"""

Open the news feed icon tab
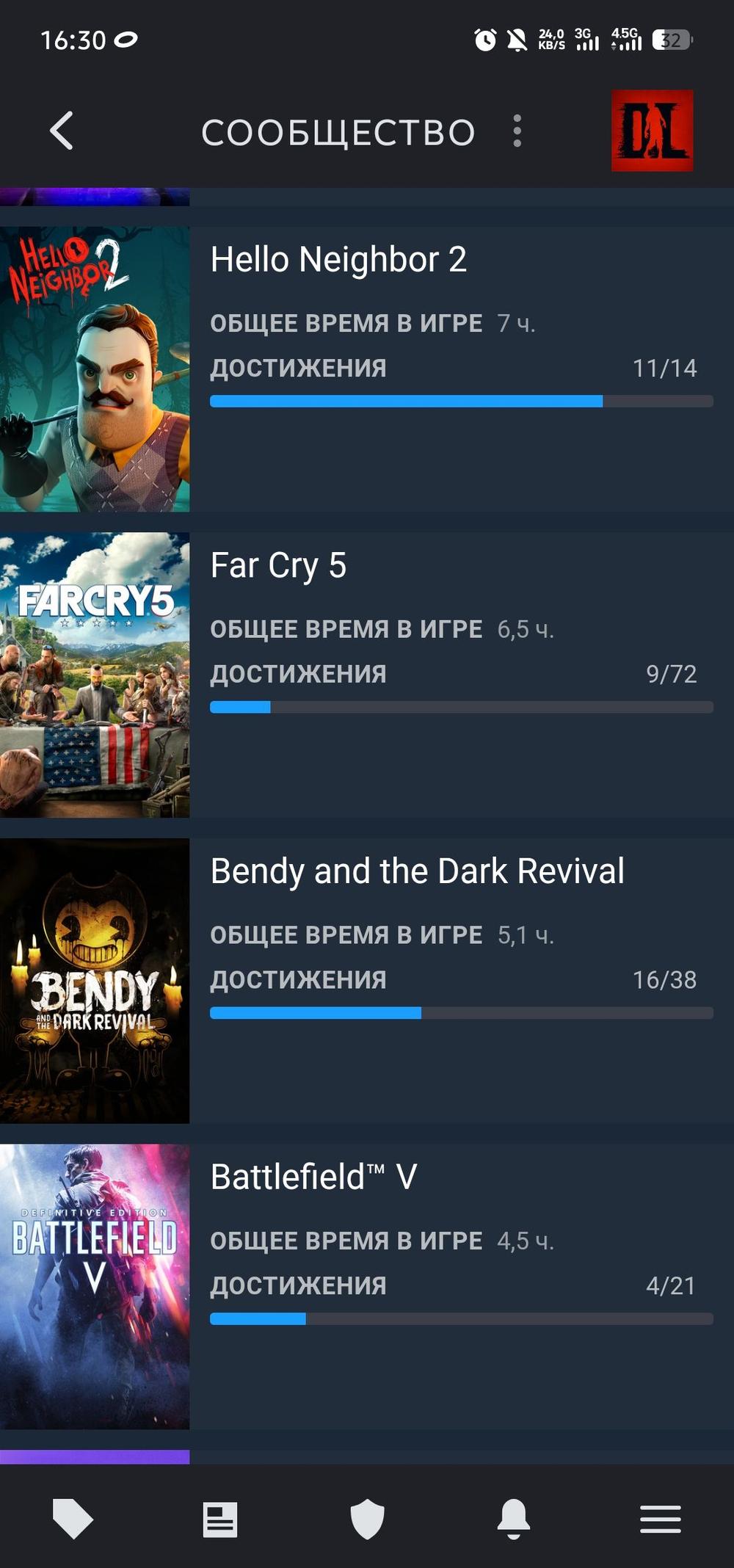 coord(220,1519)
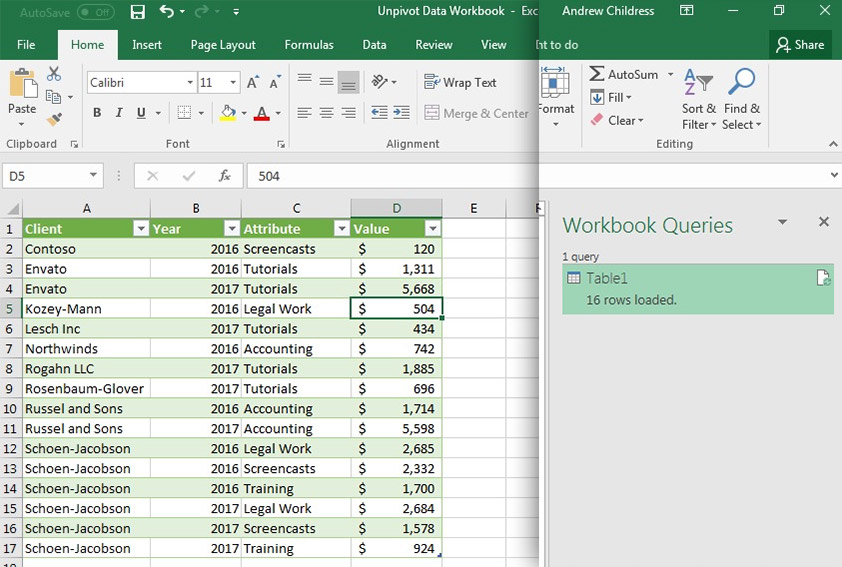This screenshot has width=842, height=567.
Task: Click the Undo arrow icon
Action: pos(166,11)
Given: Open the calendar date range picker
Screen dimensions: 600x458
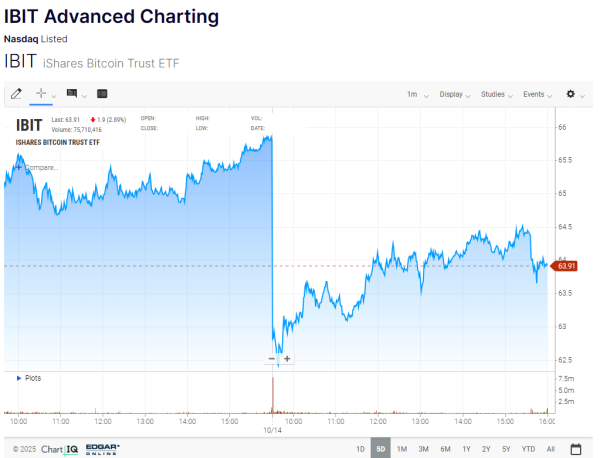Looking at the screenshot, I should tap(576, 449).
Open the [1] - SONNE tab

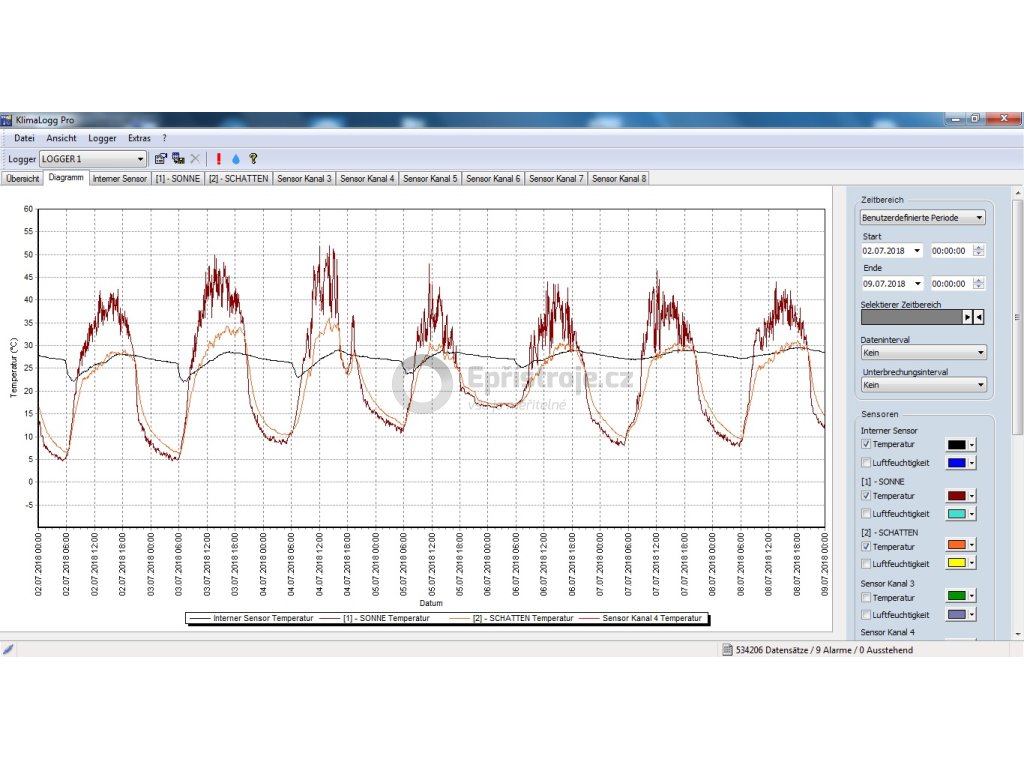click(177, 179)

"""
"""

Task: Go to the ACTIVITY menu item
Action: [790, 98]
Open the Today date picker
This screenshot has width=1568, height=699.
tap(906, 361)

"""
"""

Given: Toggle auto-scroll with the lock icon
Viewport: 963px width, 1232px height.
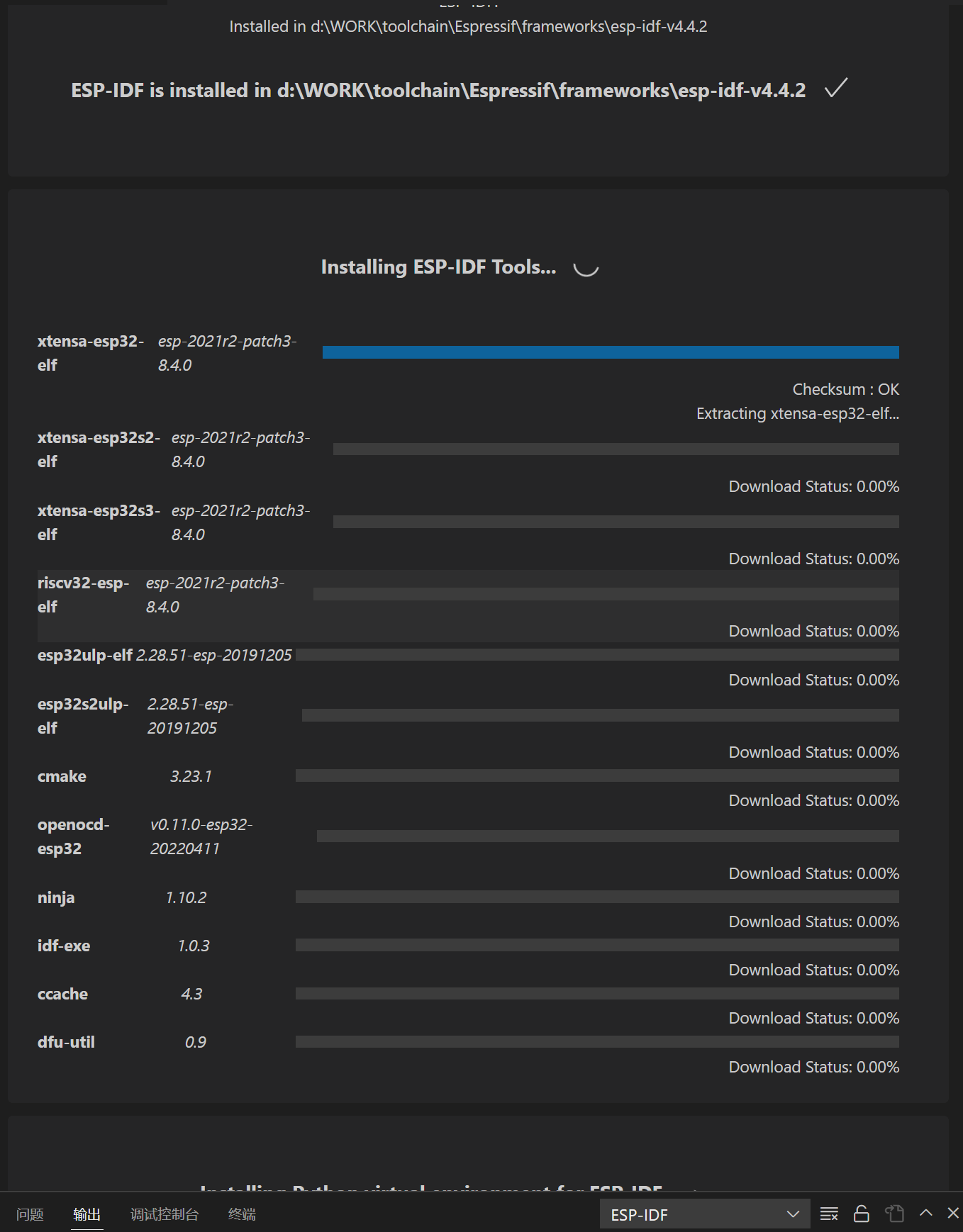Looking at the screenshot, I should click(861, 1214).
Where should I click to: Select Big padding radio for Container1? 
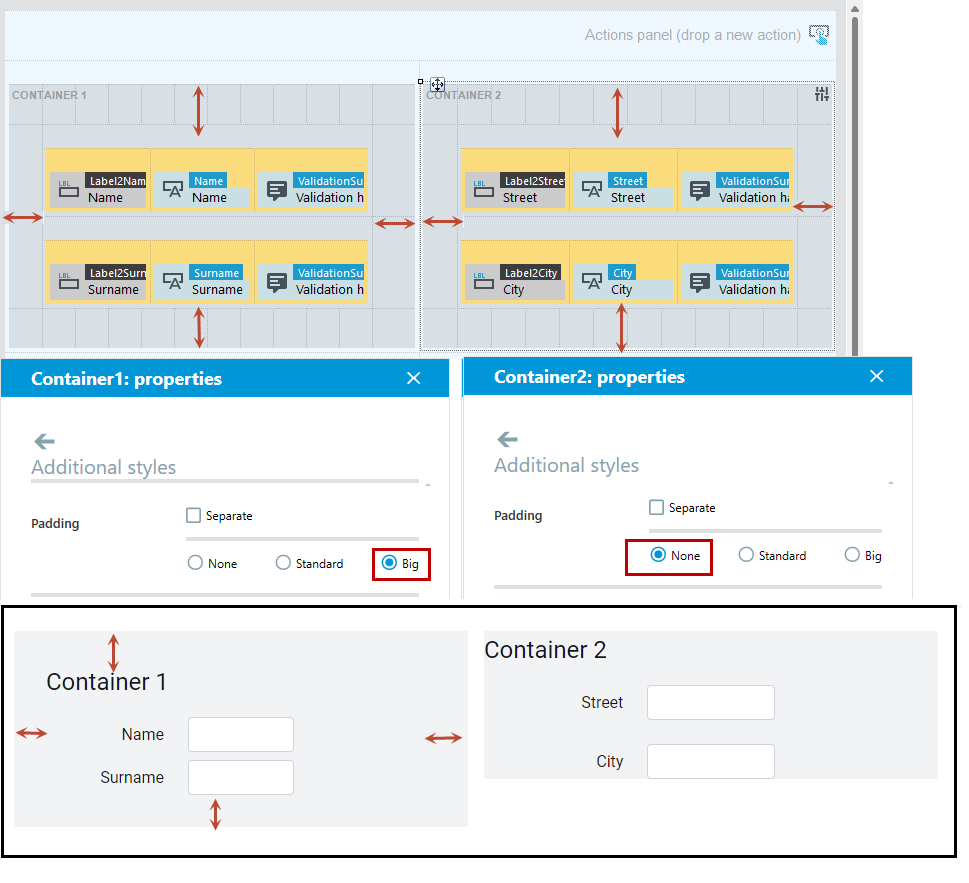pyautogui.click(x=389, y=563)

"""

▸ Exercise instructions:
Where does the string "Given" appear in the records? Copy every line that holds it.

▸ Result below:
Given: Open the calendar date range picker
Given: Toggle auto-scroll with the lock icon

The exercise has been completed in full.